Data items:
___

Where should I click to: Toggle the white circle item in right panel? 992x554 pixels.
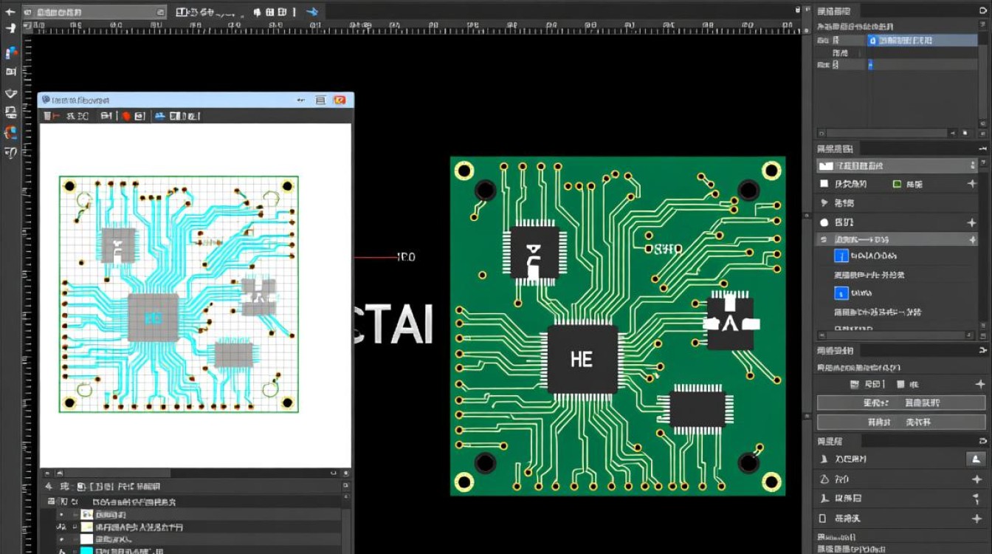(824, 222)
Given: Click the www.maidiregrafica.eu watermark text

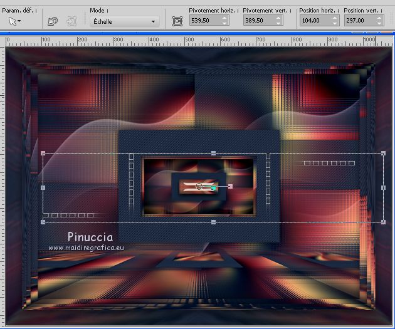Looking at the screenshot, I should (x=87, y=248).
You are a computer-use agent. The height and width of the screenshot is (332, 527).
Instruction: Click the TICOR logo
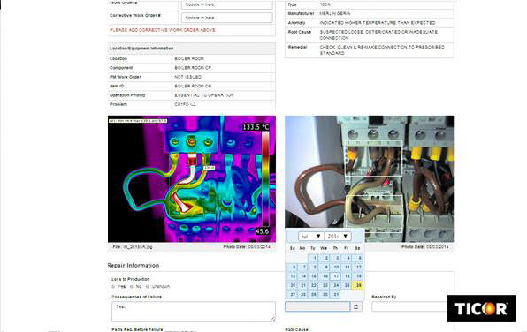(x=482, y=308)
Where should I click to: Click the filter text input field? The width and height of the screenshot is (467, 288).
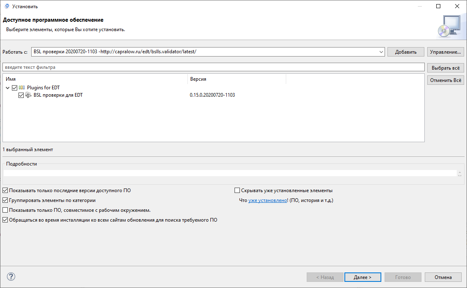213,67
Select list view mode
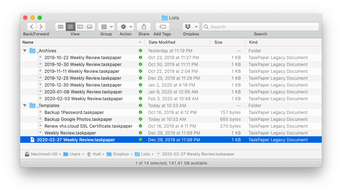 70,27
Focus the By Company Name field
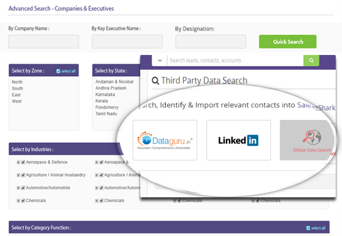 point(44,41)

___

What you have to do
Type the lines above out again exactly as they appear, skipping every picture.

Answer for this exercise
Where should I click to: Toggle the white circle item in right panel? 992x554 pixels.
(824, 222)
Given: Click the www.maidiregrafica.eu watermark text

Looking at the screenshot, I should (x=87, y=248).
You are a computer-use agent. The height and width of the screenshot is (332, 527).
Instruction: Click the TICOR logo
(x=482, y=308)
Where should I click to: Click the filter text input field? The width and height of the screenshot is (467, 288).
213,67
Select list view mode
 70,27
Focus the By Company Name field
 point(44,41)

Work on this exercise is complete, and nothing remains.